Die Grundsteuerreform darf nicht die Mieterinnen und Mieter belasten

Antrag zur dringlichen Behandlung in der Vollversammlung am 19.12. 2018

Der Stadtrat der Landeshauptstadt München befürwortet bei der anstehenden Reform der Grundsteuer eine Lösung, die eine höhere Belastung der Mieterinnen und Mieter aus Grundsteuerumlage auf Dauer verhindert, und bittet den Oberbürgermeister diesen dringlichen Appell des Stadtrats über alle geeigneten Gremien und Kanäle in den Gesetzgebungsprozess einzubringen.

Begründung:
Bundesfinanzminister Olaf Scholz (SPD) hat den Ländern Pläne zur Neuberechnung der Grundsteuer vorgelegt. Demnach soll die Grundsteuer zukünftig für jede Wohnung individuell berechnet werden und nicht mehr für Wohngebäude insgesamt. Grundlage soll, neben Fläche und Alter, bei Mietwohnungen auch die Höhe der Miete sein. Damit wäre die Grundsteuer umso höher, je teurer die Miete ist.
Gerade in Ballungsräumen – vor allem in München – sind die Mieten heute schon immens und steigen im Durchschnitt seit Jahren an. Einer weiteren Verschärfung dieser Entwicklung muss sich der Stadtrat mit allen zur Verfügung stehenden Mitteln entgegenstellen.
Münchnerinnen und Münchner dürfen durch die Reform der Grundsteuer nicht doppelt dafür bestraft werden, dass sie in einem teuren Ballungsraum und in Häusern mit hohen Mieten leben.
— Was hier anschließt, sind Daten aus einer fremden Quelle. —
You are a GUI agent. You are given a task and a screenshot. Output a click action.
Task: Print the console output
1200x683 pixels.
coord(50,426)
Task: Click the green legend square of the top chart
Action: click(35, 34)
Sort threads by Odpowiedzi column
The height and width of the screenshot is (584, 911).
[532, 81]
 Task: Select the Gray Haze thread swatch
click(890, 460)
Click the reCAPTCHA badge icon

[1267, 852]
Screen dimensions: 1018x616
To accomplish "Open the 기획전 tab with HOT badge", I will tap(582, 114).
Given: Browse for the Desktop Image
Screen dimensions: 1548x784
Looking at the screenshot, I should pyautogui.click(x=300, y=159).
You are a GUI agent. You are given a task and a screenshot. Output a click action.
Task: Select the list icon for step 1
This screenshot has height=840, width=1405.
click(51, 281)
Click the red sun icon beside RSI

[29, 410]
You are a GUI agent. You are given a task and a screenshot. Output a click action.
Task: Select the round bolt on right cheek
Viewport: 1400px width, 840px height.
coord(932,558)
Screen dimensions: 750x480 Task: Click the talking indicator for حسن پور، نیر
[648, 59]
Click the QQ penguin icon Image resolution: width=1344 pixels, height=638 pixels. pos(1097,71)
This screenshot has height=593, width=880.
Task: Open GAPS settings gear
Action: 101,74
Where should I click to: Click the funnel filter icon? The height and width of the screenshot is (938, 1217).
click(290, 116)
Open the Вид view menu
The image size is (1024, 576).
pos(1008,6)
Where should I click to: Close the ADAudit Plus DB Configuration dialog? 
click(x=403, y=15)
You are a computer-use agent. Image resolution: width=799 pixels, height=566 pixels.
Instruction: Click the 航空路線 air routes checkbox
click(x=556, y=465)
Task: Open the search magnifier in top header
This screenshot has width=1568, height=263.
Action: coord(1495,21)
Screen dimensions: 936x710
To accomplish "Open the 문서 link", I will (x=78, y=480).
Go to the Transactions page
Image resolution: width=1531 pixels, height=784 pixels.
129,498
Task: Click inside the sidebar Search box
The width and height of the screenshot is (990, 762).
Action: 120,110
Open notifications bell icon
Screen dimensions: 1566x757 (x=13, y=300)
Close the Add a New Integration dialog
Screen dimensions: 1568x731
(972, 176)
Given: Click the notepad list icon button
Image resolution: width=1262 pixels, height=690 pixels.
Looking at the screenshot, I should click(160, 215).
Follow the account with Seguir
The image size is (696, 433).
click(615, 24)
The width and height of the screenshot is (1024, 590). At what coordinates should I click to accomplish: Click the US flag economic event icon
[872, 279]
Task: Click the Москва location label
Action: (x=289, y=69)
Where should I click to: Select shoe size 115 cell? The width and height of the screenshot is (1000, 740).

Sinnvoll und sozial gerecht wäre es vielmehr, mit der Reform der Grundsteuer deren Umlagefähigkeit auf Mieterinnen und Mieter abzuschaffen.
Da Bundesfinanzminister Scholz nach Medienberichten ein Treffen mit den Ländern zu diesem Thema bereits im Januar plant, ist dieser Antrag dringlich.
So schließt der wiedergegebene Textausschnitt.